Cette fête est, comme l’on sait, la troisième de celles où l’Église célèbre le glorieux successeur du Christ. Saint Pierre a, en effet, mérité d’avoir trois fêtes, d’abord parce qu’il a été privilégié, parmi les apôtres, en trois choses : en autorité, en amour du Christ, et en pouvoir d’opérer des miracles. De plus, saint Pierre a été le prince de toute l’Église, qui est répandue dans les trois parties du monde, l’Asie, l’Afrique et l’Europe : de là les trois fêtes où l’Église l’honore. Enfin, saint Pierre, depuis qu’il a reçu la faculté de lier ou de délier, nous délivre des trois genres de péchés, ceux de la pensée, de la parole et de l’acte, comme aussi de ceux que nous commettons envers Dieu, envers le prochain et envers nous-mêmes.

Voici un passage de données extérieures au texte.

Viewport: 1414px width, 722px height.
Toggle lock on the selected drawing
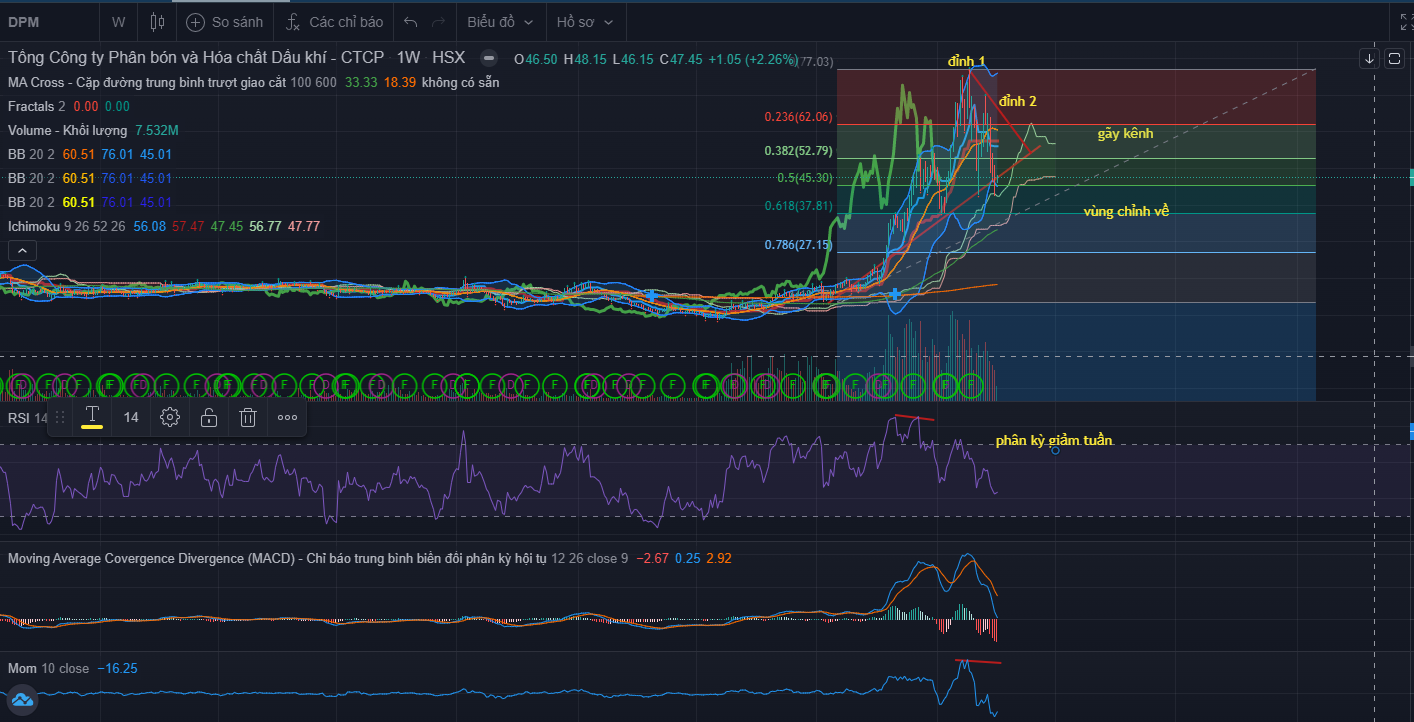[209, 417]
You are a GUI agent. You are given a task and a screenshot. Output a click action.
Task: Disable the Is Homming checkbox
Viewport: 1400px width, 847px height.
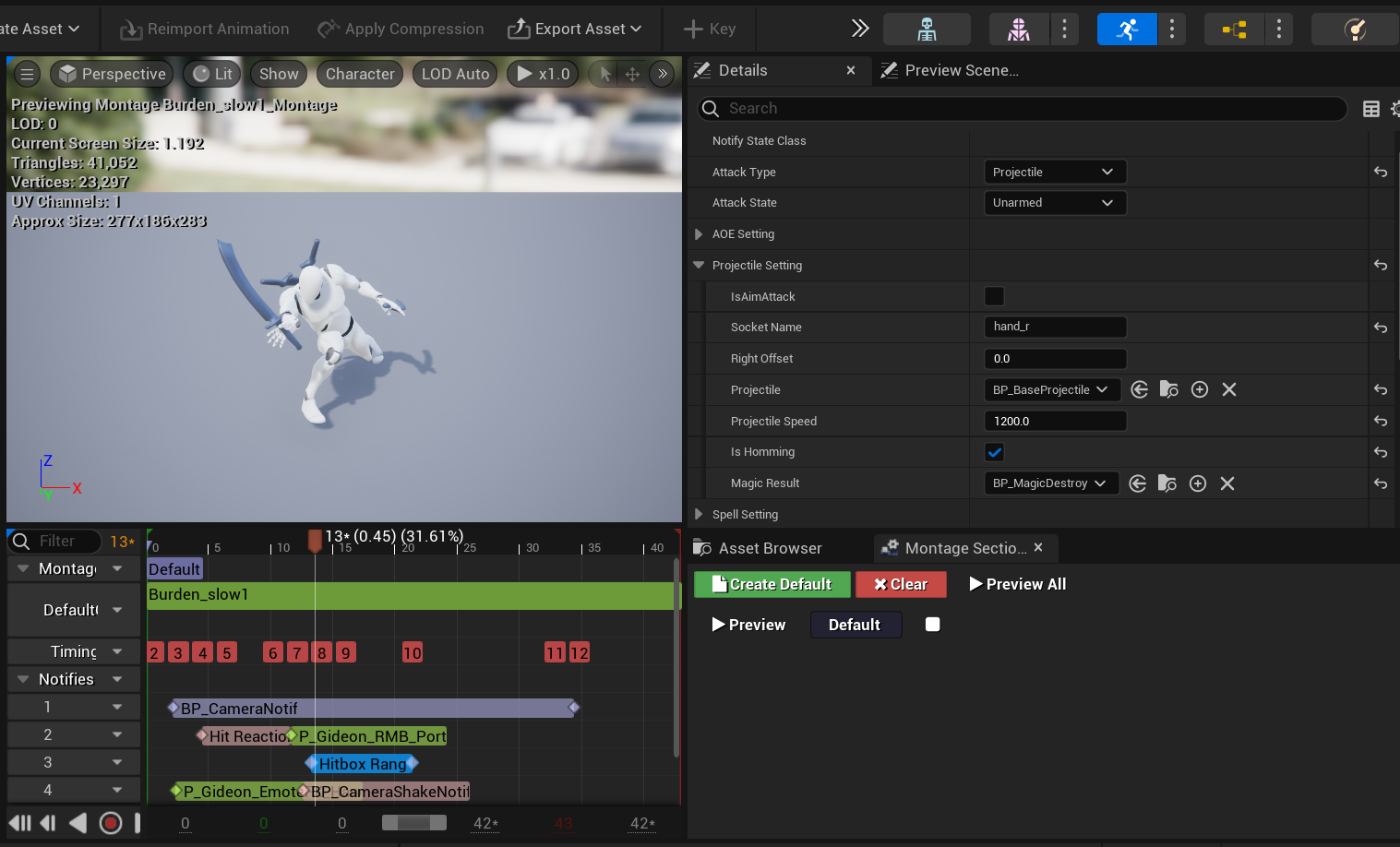[994, 452]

2° La seconde cause de l’institution de cette fête se trouve indiquée dans l’Itinéraire de Clément. Comme saint Pierre s’approchait d’Antioche, tous les habitants vinrent au-devant de lui revêtus de cilices, les pieds nus et la tête couverte de cendres, en signe de leur repentir, car ils avaient cru aux mensonges de Simon le Magicien. Et Pierre, heureux de ce repentir, fit placer devant lui tous les malades et les possédés ; et dès qu’il eut invoqué sur eux le nom de Dieu, une immense lumière apparut et tous furent guéris. Pendant la semaine qui suivit, plus de dix mille hommes reçurent le baptême. Ce que voyant, le préfet Théophile transforma son palais en basilique, et y fit placer pour l’apôtre une chaire très élevée d’où il pût être vu et entendu par tous. Et la contradiction n’est qu’apparente entre cette histoire et celle que nous venons de raconter : car rien n’empêche que Pierre ait été mis en prison par Théophile et délivré par l’entremise de saint Paul, puis que, pendant un de ses voyages, les habitants d’Antioche se soient laissés prendre aux mensonges de Simon le Magicien, et s’en soient enfin repentis.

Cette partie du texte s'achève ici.